It is important to distinguish between general 2-surfaces in this slicing and with what I have called string world sheets and partonic 2-surfaces. I have certainly not done this systematically;-). String world sheets and partonic 2-surfaces can be defined as special 2-surfaces in these slicings: they correspond to light-like orbit of wormhole throat (4-metric effectively 3-D) and string world sheets at which the signature of the effective metric defined by modified gammas changes signature from (1,1,-1,-1) to (-1-1,-1,-1) so that space-time (or rather its tangent space) becomes locally 2-D with respect to effective metric.

To be continued....

Continuation of the answer to Hamed....

The physical vision is more or less the following and inspired by AdS^5 duality and general coordinate invariance in strong form (GCI).

a) AdS^5 duality suggest that string world sheets are in the same role as string world sheets of 10-D space connecting branes in AdS^5 duality for N=4 SYM. What is important is that there is duality and two manners to calculate the amplitudes. What it could mean now?

.....

== Goal ==
According to the passage on string world sheets, what two ideas inspire the physical vision it describes?

== Collected material ==
.....

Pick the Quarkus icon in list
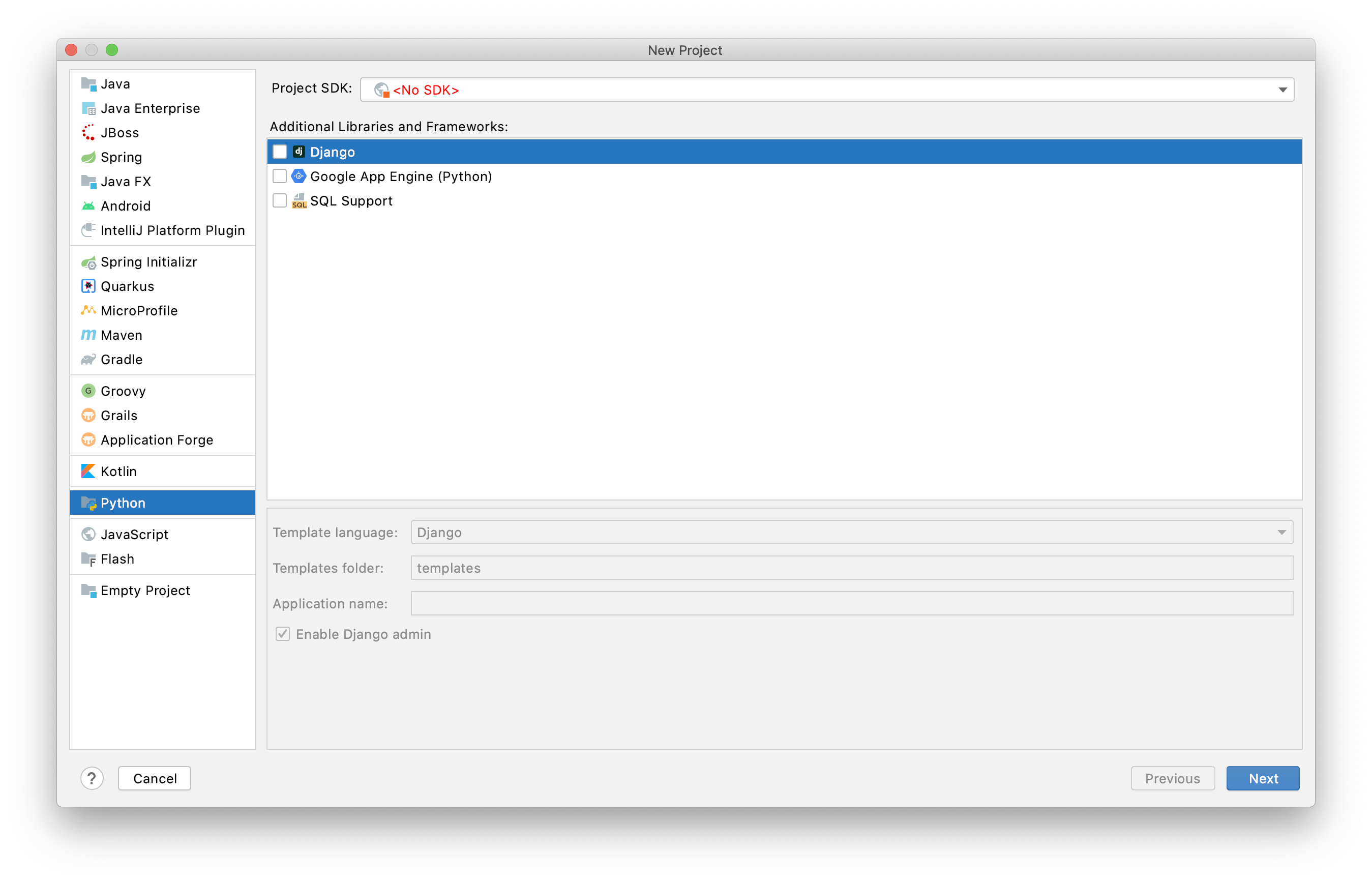Viewport: 1372px width, 882px height. 88,286
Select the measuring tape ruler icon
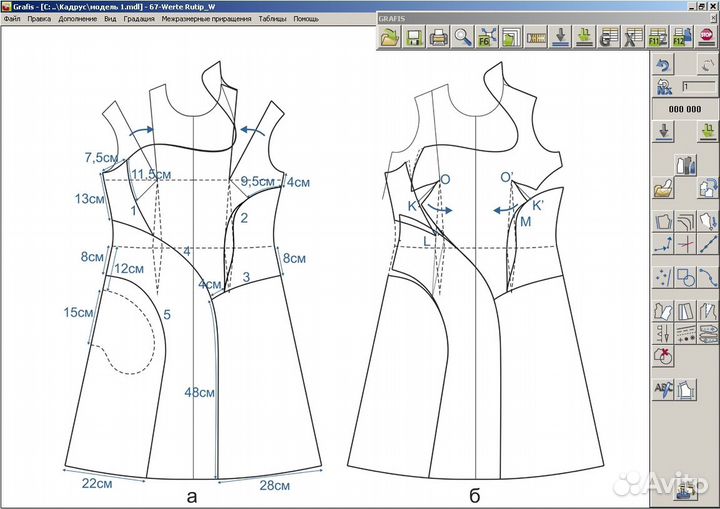720x509 pixels. [535, 39]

.....

== Worked answer ==
AdS^5 duality and general coordinate invariance in strong form (GCI).